Problems and tasks:
[A] In the post about the Guantanamo Bay camps, roughly how many Haitians and how many Cubans were being housed there?
[B] Extend the post about the Guantanamo Bay camps, picking up after its final sentence.

Posted by: Gardendoc on Oct 23, 2005 9:56 PM   
Current rating: Not yet rated    [1 = poor; 5 = excellent]
I was an Air Force physician stationed at Guatanamo Bay for 3 months - from October to December 1993. What was not made clear in this article is that despite all of the legal and political wrangling the Haitians still lost. I was there when the US sent 90% or more of the Haitians back to Haiti despite the political turmoil. I don't know of any Haitians that were treated as political refugees. And only a small handful of very sick Haitians were sent to the US for further medical care.
BUT the Cubans ... now there is a different story. First of all the most immediate reason the Haitians were sent back to Haiti was to make room for the hundreds of Cubans that were arriving daily. If my recollections are correct there were approx. 6,000 Haitians and over 16,000 Cubans that were being housed and cared for primarily on a Golf Course and on an Air Field in really terrible conditions. And once the Haitians were sent back to Haiti there was more room to house the Cubans and more personnel to process the Cubans.
Because soon after the Haitians left, the basic premise for the camps changed: from Detention Camps to Processing Centers. The order of the day was to medically evaluate the Cubans and send them on to the United States. And eventually all of the Cubans made it to the U.S.

Data supplied:
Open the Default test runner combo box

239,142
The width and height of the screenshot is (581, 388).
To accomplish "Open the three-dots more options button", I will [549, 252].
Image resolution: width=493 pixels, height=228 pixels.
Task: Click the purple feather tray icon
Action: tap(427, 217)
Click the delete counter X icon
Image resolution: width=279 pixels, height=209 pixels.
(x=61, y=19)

Answer set:
[A] About 6,000 Haitians and over 16,000 Cubans.

[B]
As I said I was only there for 3 months and my Medical Group did a heroic job providing medical care for thousands of people. But I was horrified and ashamed that for whatever the reasons were (Racial or Political or whatever..) the Haitians and the Cubans were not treated equally. And this country continues its misguided and illegal behavior - from the coup in Haiti and the kidnapping of Aristide last year to the housing of "Illegal Combatants" at GITMO today, to the continuing sanctioned torture that is taking place daily at GITMO, in Iraq and in Afganistan. There has been no real accounting for the senior officials in charge: Rumsfeld, Meyer, Snachez, Gonzalez and Bush.
And still there is no outcry, no condemation, barely a question from the American Public about what is occuring in their/our name. I am still appalled and ashamed! Besides marching against this administration when I can and supporting Amenesty International and other such groups, I can only say Thank-you to the lawyers who continue to speak out and to fight for those who truly have no voice.